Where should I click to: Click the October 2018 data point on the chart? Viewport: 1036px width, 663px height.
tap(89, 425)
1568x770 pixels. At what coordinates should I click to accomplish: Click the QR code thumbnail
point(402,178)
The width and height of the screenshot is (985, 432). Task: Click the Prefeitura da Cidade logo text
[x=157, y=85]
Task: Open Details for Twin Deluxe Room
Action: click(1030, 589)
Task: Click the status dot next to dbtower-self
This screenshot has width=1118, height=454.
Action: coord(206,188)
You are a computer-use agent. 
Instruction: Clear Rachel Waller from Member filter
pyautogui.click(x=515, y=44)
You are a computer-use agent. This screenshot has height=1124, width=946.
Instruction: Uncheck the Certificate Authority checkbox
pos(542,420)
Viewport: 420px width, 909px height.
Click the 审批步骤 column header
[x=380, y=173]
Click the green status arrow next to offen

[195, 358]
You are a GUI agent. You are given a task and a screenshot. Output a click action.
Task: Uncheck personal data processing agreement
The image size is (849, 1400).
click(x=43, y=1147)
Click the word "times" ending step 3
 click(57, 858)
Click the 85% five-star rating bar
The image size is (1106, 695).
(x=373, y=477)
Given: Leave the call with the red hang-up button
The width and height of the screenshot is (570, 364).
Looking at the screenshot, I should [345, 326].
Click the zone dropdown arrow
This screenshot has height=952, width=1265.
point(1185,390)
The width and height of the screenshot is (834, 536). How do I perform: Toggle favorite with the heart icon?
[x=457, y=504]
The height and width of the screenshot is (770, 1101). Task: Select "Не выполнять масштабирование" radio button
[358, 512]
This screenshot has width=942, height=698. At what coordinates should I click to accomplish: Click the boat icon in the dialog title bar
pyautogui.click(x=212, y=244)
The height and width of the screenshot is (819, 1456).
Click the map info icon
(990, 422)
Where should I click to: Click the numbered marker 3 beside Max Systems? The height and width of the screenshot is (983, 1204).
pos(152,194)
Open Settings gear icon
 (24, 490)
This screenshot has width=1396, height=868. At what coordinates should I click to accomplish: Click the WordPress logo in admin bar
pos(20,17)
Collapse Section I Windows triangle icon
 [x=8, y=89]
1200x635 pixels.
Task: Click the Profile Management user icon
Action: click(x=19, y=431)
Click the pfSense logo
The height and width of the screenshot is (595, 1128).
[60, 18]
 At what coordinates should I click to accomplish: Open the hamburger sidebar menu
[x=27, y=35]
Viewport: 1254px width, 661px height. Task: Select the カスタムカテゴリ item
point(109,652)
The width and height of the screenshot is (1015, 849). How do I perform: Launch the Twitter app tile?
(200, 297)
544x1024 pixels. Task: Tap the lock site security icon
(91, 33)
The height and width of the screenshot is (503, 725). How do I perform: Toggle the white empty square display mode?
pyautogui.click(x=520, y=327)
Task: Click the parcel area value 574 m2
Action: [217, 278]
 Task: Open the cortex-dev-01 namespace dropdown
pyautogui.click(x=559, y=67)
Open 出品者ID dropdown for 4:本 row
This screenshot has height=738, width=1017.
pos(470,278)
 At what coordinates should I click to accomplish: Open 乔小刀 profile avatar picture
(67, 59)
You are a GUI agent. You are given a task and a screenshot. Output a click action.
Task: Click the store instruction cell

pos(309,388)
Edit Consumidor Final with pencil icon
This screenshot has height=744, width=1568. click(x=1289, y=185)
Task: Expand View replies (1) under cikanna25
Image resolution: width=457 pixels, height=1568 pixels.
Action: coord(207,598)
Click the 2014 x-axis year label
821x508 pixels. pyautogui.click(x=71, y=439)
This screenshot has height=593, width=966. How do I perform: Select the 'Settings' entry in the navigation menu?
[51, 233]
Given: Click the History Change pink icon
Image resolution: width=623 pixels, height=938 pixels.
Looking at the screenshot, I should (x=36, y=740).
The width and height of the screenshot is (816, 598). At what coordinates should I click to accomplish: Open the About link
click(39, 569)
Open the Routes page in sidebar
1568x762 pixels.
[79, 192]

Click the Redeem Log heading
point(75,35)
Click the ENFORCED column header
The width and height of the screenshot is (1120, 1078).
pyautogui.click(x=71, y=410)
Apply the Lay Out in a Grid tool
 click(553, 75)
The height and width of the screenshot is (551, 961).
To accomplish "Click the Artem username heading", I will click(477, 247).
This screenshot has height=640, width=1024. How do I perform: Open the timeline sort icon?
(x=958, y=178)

——

YOUR INSTRUCTIONS:
Retype the entries above, from their first line through the line containing "[x=457, y=504]", inclusive, and keep each line unchanged.

ANSWER FOR THE TASK:
Where should I click to: Click the October 2018 data point on the chart? Viewport: 1036px width, 663px height.
tap(89, 425)
1568x770 pixels. At what coordinates should I click to accomplish: Click the QR code thumbnail
point(402,178)
The width and height of the screenshot is (985, 432). Task: Click the Prefeitura da Cidade logo text
[x=157, y=85]
Task: Open Details for Twin Deluxe Room
Action: click(1030, 589)
Task: Click the status dot next to dbtower-self
This screenshot has width=1118, height=454.
Action: coord(206,188)
You are a computer-use agent. 
Instruction: Clear Rachel Waller from Member filter
pyautogui.click(x=515, y=44)
You are a computer-use agent. This screenshot has height=1124, width=946.
Instruction: Uncheck the Certificate Authority checkbox
pos(542,420)
Viewport: 420px width, 909px height.
Click the 审批步骤 column header
[x=380, y=173]
Click the green status arrow next to offen

[195, 358]
You are a GUI agent. You are given a task and a screenshot. Output a click action.
Task: Uncheck personal data processing agreement
The image size is (849, 1400).
click(x=43, y=1147)
Click the word "times" ending step 3
 click(57, 858)
Click the 85% five-star rating bar
The image size is (1106, 695).
(x=373, y=477)
Given: Leave the call with the red hang-up button
The width and height of the screenshot is (570, 364).
Looking at the screenshot, I should [345, 326].
Click the zone dropdown arrow
This screenshot has height=952, width=1265.
point(1185,390)
The width and height of the screenshot is (834, 536). How do I perform: Toggle favorite with the heart icon?
[x=457, y=504]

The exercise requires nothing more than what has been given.